コードP0854の定義
コードP0854は、トランスミッションに関連するパワートレインの汎用コードで、油圧不良やセンサー故障を含みます。この場合、エンジン制御モジュール(ECM)がドライブセレクトスイッチ入力から受信する電圧信号が、予め設定された許容範囲を下回っています。
P0854に関連するコードには以下が含まれます:
- P0850: パーキング/ニュートラルスイッチ入力回路
- P0851: パーキング/ニュートラルスイッチ入力回路ロウ
- P0852: パーキング/ニュートラルスイッチ入力回路ハイ
- P0853: ドライブセレクトスイッチ入力回路
- P0855: ドライブセレクトスイッチ入力回路ハイ
コードP0854の意味
コードP0854は、ECMがドライブセレクトスイッチ入力回路に不具合や故障を検出した場合に記録されます。このコードは四輪駆動とオートマチックトランスミッションを装備した車両にのみ適用されます。

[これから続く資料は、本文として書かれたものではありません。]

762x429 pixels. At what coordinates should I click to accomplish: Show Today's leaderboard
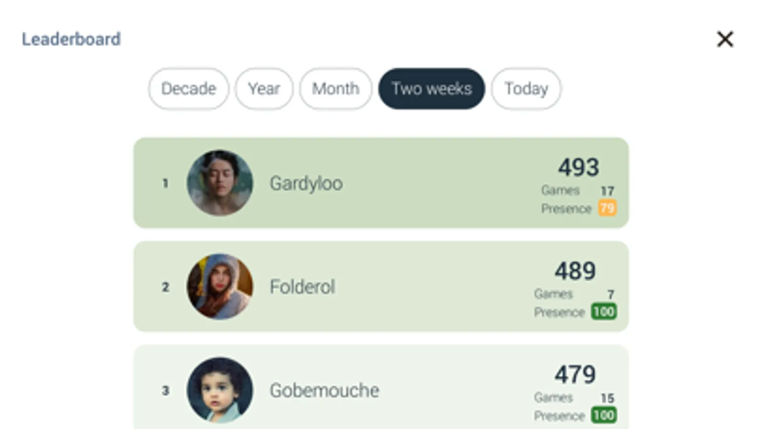pos(526,89)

ドライブセレクトスイッチは、ECMにトランスファーケースがどのギアにあるかを伝える装置で、ほとんどのドライブセレクトスイッチは可変抵抗式です。スイッチはトランスファーケースのシフトシャフト上部に位置し、シフトレバーがその上をスライドします。シフトレバーが動かされると、レンジセンサーのピボットが異なる接点に接触します。これらの接点がECMに電圧レベルを送信し、シフト戦略などの決定を支援します。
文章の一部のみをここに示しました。